There is a bidirectional, causal relationship between mental illness and poverty, new research showed.
"This study indicates that certain mental health problems can make a person's financial situation uncertain. But conversely, we also see that poverty can lead to mental health problems," study investigator Marco Boks, MD, PhD, corresponding author, Amsterdam University Medical Center, Amsterdam, the Netherlands, said in a press release.
The findings were published online on July 10, 2024, in Nature Human Behavior.
Disentangling Cause and Effect
Previous research shows a correlation between poverty and mental illness, but the direction of the association has always been uncertain and complicated by factors such as stress, housing insecurity, and substance use.
To investigate a potential causal relationship between poverty and mental illness, investigators used data from more than 500,000 participants in the UK Biobank and the international Psychiatric Genomic Consortium, including 18 genome wide association studies.
Investigators developed a measure of poverty based on household income, occupational income, and social deprivation. They then examined the causal relationship of poverty on nine mental illnesses. These included attention-deficit hyperactivity disorder (ADHD), anorexia nervosa (AN), anxiety disorder, autism spectrum disorder, bipolar disorder, major depressive disorder (MDD), obsessive-compulsive disorder, posttraumatic stress disorder, and schizophrenia.
They also extended the analyses to potential confounders such as cognitive ability.
Using genomic structural equation modeling, the team found a causal bidirectional relationship between poverty, ADHD, and schizophrenia. They found that lower income was causally related to these disorders and that there was also a causal relationship between the disorders and lower income.
They also found a one-directional causal effect of poverty on MDD and an inverse causal relationship between poverty and AN, which was causally associated with higher incomes (all P < .05).
"This evidence supports a vicious cycle between poverty and severe mental illness," the authors noted.
The effects of poverty on mental illness were reduced by approximately 30% when investigators adjusted for cognitive ability.
════
Required work:
[A] In the article on poverty and mental illness, by about how much did the effects of poverty on mental illness drop once investigators adjusted for cognitive ability?
[B] From the article on poverty and mental illness, extract the stretch from "They also extended" through "for cognitive ability.", word for word.
════
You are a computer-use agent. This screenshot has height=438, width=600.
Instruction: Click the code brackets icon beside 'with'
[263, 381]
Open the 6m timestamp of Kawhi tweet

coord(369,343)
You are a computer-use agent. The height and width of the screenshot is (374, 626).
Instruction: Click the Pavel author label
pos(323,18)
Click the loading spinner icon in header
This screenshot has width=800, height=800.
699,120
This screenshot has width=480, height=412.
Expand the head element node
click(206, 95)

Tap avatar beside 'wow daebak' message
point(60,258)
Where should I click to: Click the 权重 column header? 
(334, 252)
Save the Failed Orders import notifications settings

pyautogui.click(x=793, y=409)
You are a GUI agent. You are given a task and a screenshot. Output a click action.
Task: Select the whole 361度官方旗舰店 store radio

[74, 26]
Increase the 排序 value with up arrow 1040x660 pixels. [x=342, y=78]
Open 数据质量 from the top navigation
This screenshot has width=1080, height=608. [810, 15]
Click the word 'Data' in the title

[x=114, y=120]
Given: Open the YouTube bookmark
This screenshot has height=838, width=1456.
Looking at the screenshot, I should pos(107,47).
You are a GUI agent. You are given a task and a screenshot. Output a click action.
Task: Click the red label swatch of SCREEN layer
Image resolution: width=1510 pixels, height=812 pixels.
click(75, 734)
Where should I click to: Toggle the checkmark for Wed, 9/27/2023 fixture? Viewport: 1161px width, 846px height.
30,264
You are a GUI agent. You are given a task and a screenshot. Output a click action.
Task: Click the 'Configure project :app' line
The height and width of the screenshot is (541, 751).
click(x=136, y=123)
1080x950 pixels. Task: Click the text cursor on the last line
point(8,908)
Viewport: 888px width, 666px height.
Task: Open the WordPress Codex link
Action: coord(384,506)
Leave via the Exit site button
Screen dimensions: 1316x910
════
Answers given:
[A] By approximately 30%.

[B]
They also extended the analyses to potential confounders such as cognitive ability.
Using genomic structural equation modeling, the team found a causal bidirectional relationship between poverty, ADHD, and schizophrenia. They found that lower income was causally related to these disorders and that there was also a causal relationship between the disorders and lower income.
They also found a one-directional causal effect of poverty on MDD and an inverse causal relationship between poverty and AN, which was causally associated with higher incomes (all P < .05).
"This evidence supports a vicious cycle between poverty and severe mental illness," the authors noted.
The effects of poverty on mental illness were reduced by approximately 30% when investigators adjusted for cognitive ability.